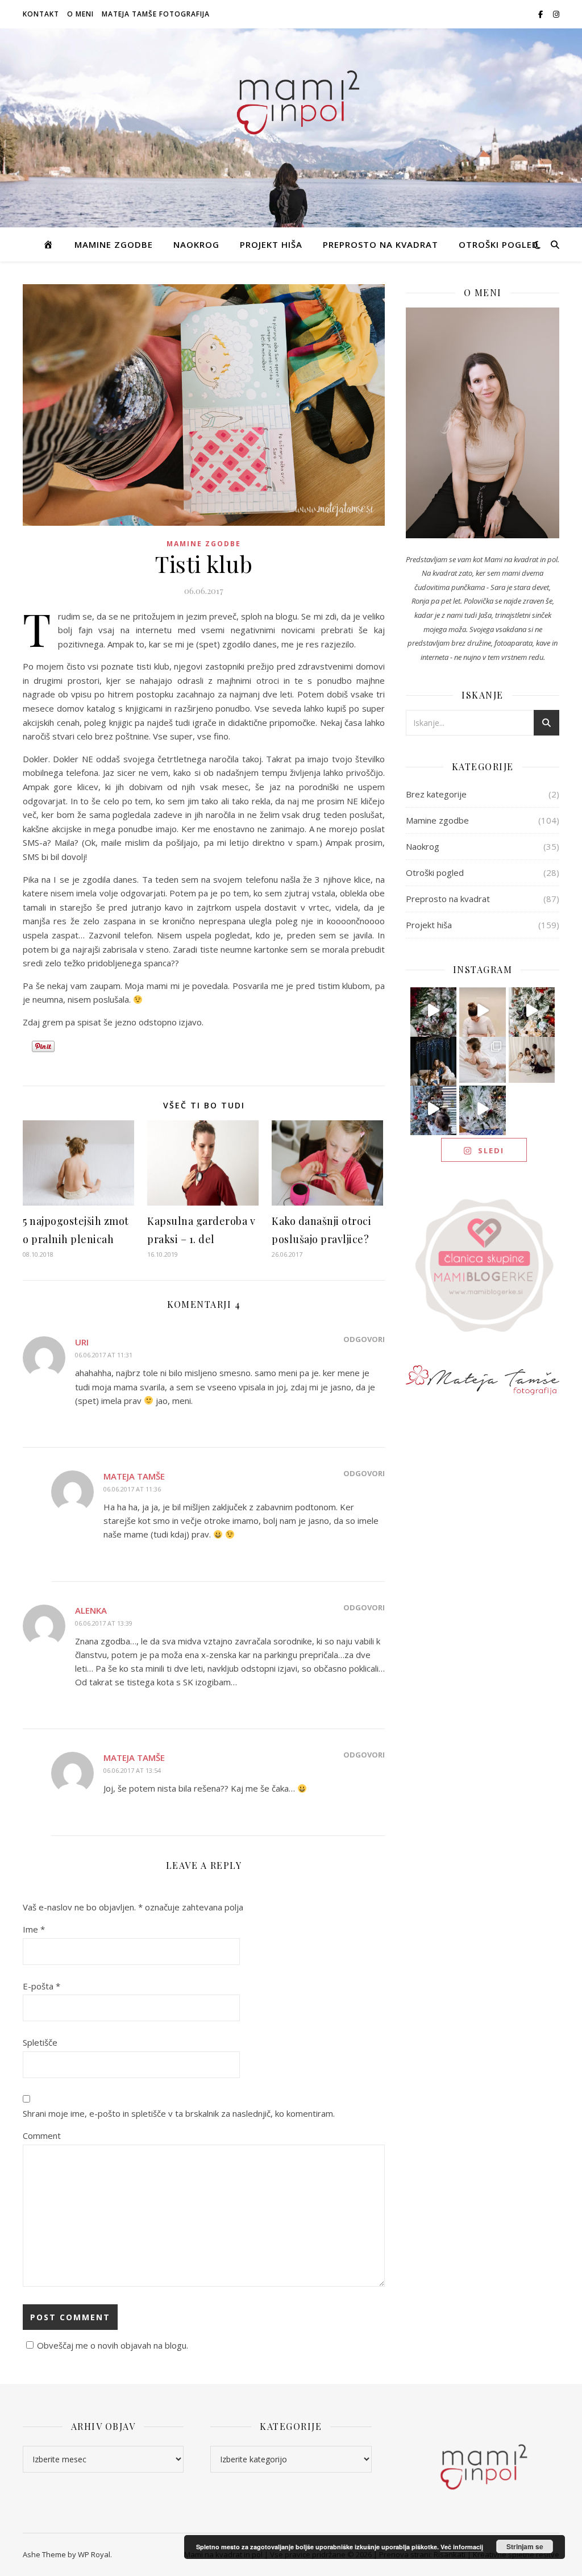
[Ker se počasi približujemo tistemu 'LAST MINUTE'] (482, 1109)
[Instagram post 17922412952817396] (433, 1109)
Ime (34, 1929)
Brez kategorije (436, 794)
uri (82, 1342)
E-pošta (41, 1986)
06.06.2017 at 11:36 (132, 1489)
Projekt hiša (271, 244)
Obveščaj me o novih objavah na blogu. (112, 2345)
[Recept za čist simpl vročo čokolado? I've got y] (532, 1010)
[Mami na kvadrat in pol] (291, 98)
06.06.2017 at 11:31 (103, 1355)
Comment (42, 2135)
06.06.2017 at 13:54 (132, 1770)
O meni (80, 14)
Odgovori (364, 1339)
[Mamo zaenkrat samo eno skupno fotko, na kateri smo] (532, 1060)
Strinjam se (524, 2546)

_Requirement_
Reproduce the material above exactly but drop all images.

_Problem solution_
[Ker se počasi približujemo tistemu 'LAST MINUTE'] (482, 1109)
[Instagram post 17922412952817396] (433, 1109)
Ime (34, 1929)
Brez kategorije (436, 794)
uri (82, 1342)
E-pošta (41, 1986)
06.06.2017 at 11:36 (132, 1489)
Projekt hiša (271, 244)
Obveščaj me o novih objavah na blogu. (112, 2345)
[Recept za čist simpl vročo čokolado? I've got y] (532, 1010)
[Mami na kvadrat in pol] (291, 98)
06.06.2017 at 11:31 (103, 1355)
Comment (42, 2135)
06.06.2017 at 13:54 (132, 1770)
O meni (80, 14)
Odgovori (364, 1339)
[Mamo zaenkrat samo eno skupno fotko, na kateri smo] (532, 1060)
Strinjam se (524, 2546)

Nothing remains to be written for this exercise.